**Problem details**
In the records below, find the line containing "The image size is (775, 690)." and return it together with every later line, exactly as written; pictures are to be omitted.

**Available data**
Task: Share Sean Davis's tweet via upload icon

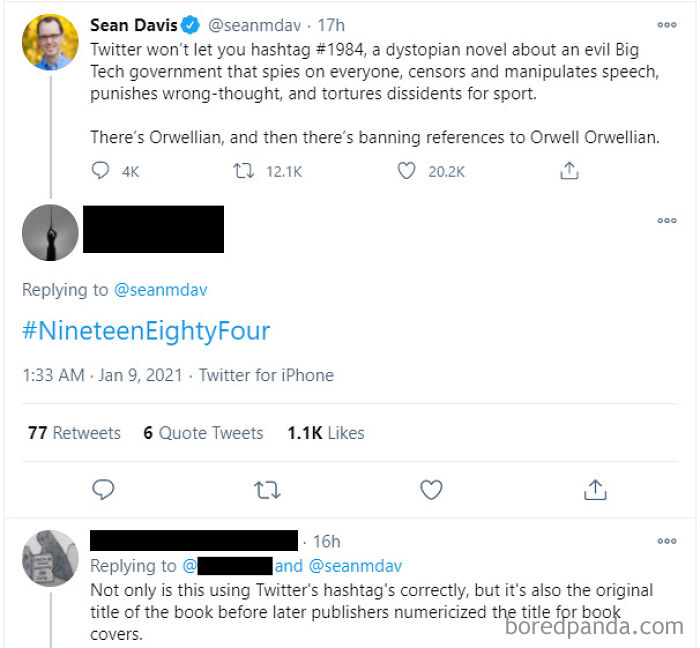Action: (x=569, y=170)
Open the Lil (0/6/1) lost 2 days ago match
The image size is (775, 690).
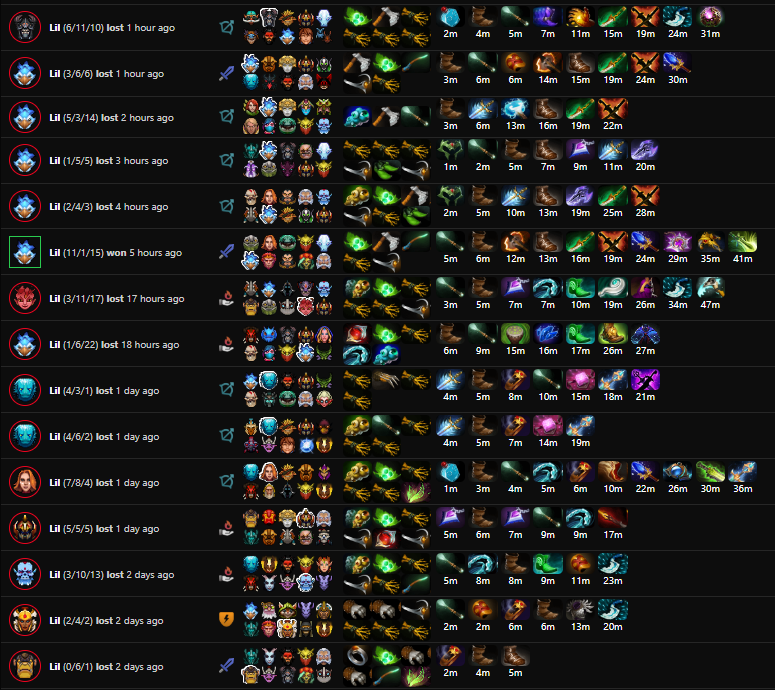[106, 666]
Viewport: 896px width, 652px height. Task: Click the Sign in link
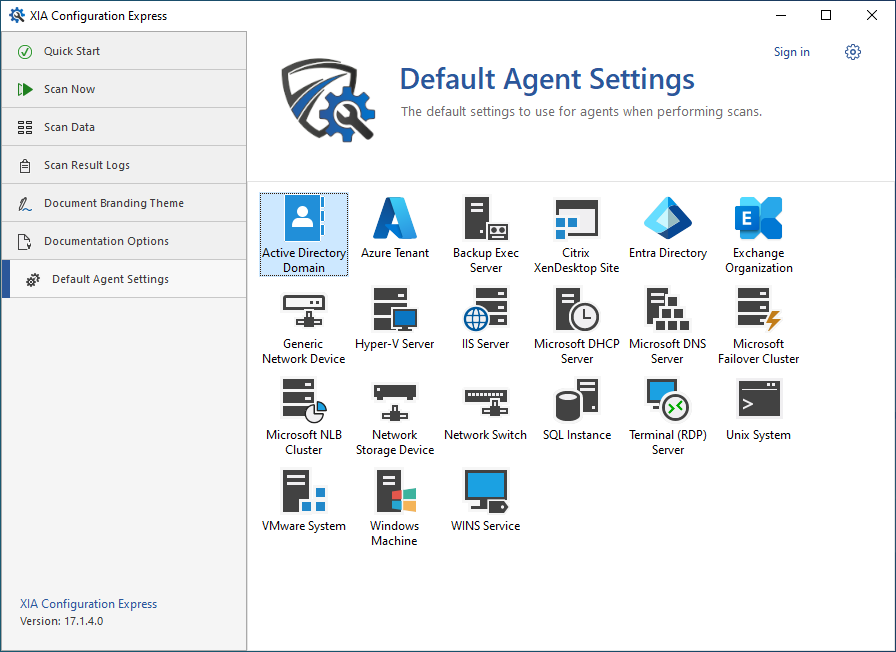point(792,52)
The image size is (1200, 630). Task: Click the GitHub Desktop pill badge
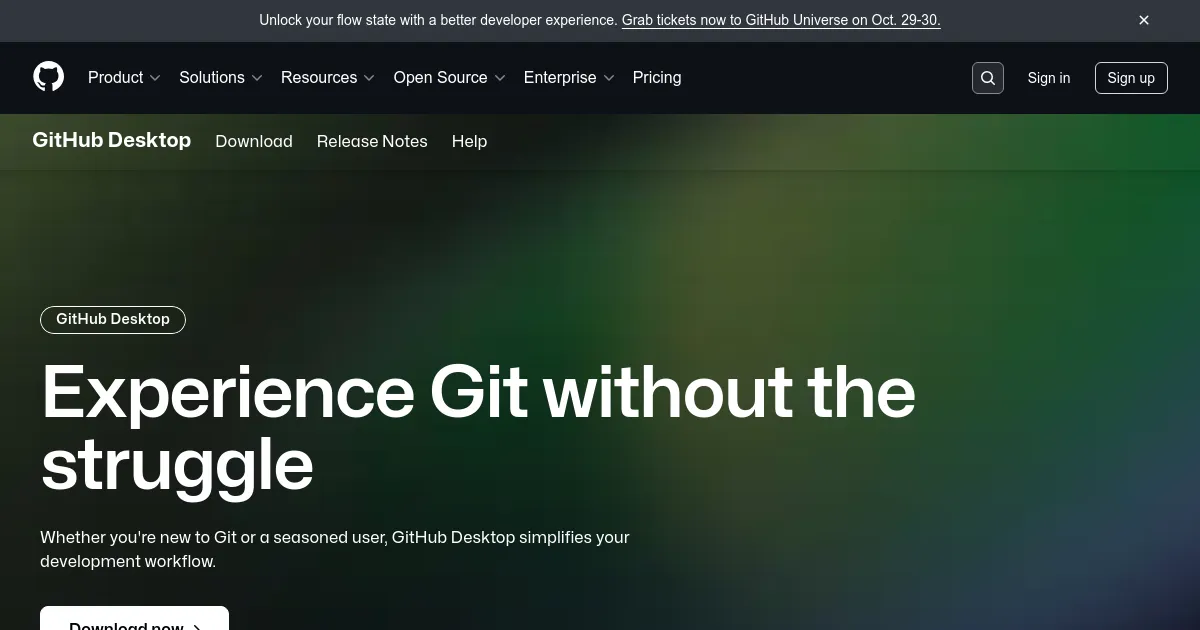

**Reply**
The image size is (775, 690).
[106, 666]
Viewport: 896px width, 652px height. Task: Click the Sign in link
point(792,52)
The image size is (1200, 630). Task: Click the GitHub Desktop pill badge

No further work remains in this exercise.